=== Section Start ===

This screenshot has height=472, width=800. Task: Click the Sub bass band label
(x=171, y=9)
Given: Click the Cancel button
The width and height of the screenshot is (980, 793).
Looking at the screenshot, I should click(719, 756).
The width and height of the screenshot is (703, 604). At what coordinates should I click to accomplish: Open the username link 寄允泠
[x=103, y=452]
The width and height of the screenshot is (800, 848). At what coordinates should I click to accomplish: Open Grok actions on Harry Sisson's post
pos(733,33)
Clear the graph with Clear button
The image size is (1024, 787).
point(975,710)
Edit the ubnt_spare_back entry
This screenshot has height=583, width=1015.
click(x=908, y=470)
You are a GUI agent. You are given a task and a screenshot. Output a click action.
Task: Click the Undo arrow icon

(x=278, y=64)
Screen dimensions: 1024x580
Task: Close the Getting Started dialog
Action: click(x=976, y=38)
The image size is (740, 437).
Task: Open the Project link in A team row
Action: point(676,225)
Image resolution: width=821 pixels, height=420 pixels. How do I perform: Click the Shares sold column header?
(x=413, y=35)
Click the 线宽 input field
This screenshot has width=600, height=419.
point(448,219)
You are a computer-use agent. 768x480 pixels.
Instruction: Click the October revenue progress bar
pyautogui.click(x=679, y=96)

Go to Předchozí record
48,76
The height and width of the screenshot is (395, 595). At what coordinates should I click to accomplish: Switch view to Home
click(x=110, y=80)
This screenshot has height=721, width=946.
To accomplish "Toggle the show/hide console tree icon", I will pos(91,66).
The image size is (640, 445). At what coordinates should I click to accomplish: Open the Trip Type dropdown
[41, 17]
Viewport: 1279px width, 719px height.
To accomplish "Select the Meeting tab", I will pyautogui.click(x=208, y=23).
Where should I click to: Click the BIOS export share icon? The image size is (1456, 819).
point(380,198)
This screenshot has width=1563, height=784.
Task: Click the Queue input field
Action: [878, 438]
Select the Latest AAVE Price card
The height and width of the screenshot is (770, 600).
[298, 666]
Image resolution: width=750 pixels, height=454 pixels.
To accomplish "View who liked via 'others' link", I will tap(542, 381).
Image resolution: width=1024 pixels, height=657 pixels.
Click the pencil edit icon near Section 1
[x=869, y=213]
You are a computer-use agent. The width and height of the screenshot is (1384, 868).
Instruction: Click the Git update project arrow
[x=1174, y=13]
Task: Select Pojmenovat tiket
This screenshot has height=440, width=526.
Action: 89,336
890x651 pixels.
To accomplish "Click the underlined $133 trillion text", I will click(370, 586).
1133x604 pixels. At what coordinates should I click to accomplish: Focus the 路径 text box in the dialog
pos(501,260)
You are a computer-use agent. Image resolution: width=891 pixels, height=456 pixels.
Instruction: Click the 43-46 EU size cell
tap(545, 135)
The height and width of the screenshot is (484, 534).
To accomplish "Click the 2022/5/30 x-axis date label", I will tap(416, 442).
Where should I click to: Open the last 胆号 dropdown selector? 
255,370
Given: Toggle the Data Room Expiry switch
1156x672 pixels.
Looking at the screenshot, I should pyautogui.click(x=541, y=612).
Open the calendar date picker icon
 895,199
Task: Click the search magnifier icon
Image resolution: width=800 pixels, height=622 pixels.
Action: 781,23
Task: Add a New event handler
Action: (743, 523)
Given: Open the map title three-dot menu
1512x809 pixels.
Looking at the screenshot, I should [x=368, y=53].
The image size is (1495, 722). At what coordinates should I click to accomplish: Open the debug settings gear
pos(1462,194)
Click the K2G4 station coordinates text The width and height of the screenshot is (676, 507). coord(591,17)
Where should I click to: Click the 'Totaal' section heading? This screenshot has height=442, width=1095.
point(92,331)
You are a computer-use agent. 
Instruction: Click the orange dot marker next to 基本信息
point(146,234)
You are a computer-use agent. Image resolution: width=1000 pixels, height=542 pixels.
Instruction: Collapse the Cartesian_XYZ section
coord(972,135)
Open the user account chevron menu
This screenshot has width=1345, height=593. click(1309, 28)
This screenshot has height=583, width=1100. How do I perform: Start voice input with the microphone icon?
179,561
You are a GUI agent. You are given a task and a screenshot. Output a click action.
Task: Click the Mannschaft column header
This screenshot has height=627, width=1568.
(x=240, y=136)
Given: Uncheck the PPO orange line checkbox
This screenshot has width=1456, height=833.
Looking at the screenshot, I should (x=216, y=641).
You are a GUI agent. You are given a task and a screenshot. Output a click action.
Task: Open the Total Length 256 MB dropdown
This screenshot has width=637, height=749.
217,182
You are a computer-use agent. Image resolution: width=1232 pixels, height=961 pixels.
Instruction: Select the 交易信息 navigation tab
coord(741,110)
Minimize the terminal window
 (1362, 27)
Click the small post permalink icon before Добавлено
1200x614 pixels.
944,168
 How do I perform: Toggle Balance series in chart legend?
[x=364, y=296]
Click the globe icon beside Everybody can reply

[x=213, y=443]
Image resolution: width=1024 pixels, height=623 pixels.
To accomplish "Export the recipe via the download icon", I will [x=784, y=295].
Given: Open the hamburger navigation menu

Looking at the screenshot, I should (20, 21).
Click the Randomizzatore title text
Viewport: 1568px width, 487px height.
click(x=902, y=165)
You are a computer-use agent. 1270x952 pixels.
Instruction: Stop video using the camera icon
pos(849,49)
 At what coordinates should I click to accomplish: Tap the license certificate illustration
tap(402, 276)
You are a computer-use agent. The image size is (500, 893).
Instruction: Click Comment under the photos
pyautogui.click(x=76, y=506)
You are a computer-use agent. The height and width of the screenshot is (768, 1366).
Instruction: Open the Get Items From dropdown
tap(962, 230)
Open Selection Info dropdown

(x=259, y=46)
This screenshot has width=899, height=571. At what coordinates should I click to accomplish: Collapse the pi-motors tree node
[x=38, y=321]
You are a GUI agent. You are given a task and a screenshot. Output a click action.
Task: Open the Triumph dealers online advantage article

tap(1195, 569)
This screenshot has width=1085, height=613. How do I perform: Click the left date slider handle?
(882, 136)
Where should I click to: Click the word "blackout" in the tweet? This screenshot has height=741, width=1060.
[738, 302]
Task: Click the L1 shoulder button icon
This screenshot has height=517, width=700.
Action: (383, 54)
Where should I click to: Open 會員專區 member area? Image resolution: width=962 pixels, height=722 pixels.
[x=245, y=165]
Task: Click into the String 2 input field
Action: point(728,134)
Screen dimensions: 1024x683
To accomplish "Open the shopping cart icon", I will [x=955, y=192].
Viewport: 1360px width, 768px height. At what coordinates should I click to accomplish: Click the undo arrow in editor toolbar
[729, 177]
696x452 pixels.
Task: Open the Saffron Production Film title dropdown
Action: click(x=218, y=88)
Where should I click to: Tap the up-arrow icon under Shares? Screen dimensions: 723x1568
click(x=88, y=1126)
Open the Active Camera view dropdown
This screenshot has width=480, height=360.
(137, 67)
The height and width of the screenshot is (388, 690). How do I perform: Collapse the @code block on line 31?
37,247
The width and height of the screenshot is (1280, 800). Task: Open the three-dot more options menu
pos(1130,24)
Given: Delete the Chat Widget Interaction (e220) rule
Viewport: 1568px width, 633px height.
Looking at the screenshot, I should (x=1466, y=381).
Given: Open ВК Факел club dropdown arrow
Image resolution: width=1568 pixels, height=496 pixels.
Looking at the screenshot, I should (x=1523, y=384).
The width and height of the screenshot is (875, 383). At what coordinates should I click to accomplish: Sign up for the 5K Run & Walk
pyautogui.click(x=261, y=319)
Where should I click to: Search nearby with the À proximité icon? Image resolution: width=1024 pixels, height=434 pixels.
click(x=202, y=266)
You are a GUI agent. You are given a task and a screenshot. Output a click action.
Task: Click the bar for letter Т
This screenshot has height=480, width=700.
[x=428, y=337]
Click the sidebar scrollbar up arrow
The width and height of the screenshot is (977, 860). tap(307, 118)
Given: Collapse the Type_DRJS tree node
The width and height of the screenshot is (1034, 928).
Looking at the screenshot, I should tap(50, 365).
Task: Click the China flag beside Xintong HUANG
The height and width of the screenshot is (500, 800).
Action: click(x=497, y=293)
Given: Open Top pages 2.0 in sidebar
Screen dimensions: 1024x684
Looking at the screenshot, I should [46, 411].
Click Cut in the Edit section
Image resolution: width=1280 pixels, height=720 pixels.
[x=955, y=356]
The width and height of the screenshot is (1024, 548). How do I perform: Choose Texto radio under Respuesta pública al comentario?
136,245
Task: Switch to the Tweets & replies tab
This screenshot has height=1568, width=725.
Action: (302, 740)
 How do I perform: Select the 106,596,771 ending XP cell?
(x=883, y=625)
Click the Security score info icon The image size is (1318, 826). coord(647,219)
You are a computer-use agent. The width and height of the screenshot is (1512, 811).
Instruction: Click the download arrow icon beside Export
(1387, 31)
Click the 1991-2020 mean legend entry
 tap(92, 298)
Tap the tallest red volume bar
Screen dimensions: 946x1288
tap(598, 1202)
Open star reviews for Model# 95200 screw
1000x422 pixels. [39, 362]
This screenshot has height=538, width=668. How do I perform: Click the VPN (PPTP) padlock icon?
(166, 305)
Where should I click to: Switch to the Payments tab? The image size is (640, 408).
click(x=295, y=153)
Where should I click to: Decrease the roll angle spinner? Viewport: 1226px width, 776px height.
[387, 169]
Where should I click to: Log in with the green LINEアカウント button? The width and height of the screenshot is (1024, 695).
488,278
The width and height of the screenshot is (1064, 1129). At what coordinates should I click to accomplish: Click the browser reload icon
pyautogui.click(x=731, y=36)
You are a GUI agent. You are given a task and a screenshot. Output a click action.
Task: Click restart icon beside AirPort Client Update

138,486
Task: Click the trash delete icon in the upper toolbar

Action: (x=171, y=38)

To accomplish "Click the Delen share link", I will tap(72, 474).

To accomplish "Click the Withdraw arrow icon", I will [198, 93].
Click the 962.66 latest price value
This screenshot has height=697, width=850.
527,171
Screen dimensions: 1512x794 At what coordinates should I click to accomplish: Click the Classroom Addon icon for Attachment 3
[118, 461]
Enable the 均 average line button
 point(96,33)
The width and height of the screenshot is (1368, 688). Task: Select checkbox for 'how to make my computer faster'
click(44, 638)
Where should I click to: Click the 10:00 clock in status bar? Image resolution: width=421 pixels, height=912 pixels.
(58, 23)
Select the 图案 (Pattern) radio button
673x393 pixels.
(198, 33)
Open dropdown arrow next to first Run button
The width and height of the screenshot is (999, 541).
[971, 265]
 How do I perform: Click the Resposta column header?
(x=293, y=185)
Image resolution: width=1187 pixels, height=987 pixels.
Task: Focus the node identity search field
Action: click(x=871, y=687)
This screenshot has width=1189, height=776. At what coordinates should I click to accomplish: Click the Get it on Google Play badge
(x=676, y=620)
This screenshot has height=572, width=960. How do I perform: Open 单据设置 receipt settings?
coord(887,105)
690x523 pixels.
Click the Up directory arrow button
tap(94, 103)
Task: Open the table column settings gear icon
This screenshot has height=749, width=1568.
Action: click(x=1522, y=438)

=== Section End ===

§ **Task**
Find the line with "This screenshot has height=480, width=700." in the entries above. Retype it and each line after it, exactly, through the line with "Given: Collapse the Type_DRJS tree node", and stop there.

§ **Exercise response**
This screenshot has height=480, width=700.
[x=428, y=337]
Click the sidebar scrollbar up arrow
The width and height of the screenshot is (977, 860). tap(307, 118)
Given: Collapse the Type_DRJS tree node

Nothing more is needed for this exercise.